Recently, a new generation of drilling fluids based on the products of chemical synthesis with ethers, olefins, and polyalphaolefins has been developed . Such drilling fluids allow highly deviational or horizontal drillings to be conducted. From the environmental perspective, the most important fact is that they have low toxicity as compared with other drilling formulations. In spite of the relatively high cost of the synthetic-based drilling fluids, their technological and environmental advantages open wide possibilities for their effective use in oil and gas production.
Each component of a drilling fluid has one or several chemical and technological functions. For example, barite (BaSO4) is used to control and regulate hydrostatic pressure in the well. Emulsifiers (alkyl-acrylate sulfonate, alkylacryl sulfate, and others) form and maintain emulsions. Sodium and calcium chlorides create conditions for maintaining an isotonic osmotic balance between the water phase of the emulsion and surrounding formation water. Organophilic clays as well as organic polymers and polyacrylates ensure the optimal fluid viscosity necessary for drilling under different geological conditions. Sodium sulfite, ammonium bisulfite, zinc carbonate, and other oxygen scavengers are pumped into the well to prevent the corrosion of drilling equipment in the oxidizing environment. Lime is added to increase the pH of drilling fluids, which helps to reduce corrosion and stabilize the emulsions in the muds.
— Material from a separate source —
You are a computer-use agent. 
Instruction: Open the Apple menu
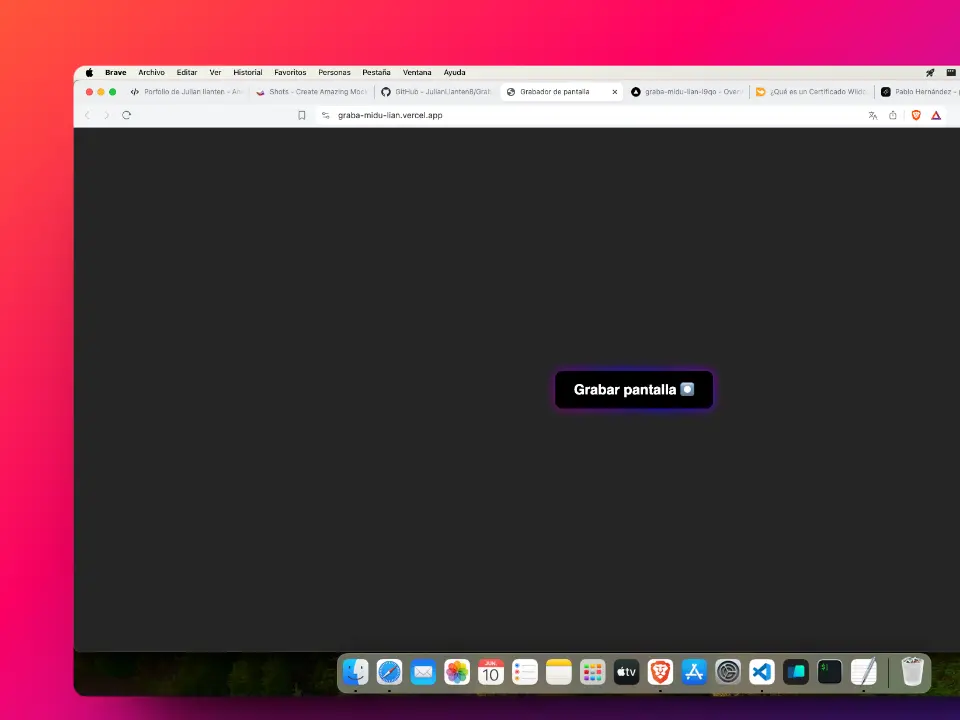(x=88, y=72)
As a result of many technological operations and procedures, drilling muds and cuttings are saturated with hundreds of very different substances and compounds. It is their discharges into the sea that pose one of the main ecological threats during offshore oil production. In particular, many countries express concern regarding biocides, which are used to suppress microflora in the drilling and other circulating fluids.
Drilling discharges also contain many heavy metals (mercury, lead, cadmium, zinc, chromium, copper, and others) that come from components of both drilling fluids and drilling cuttings.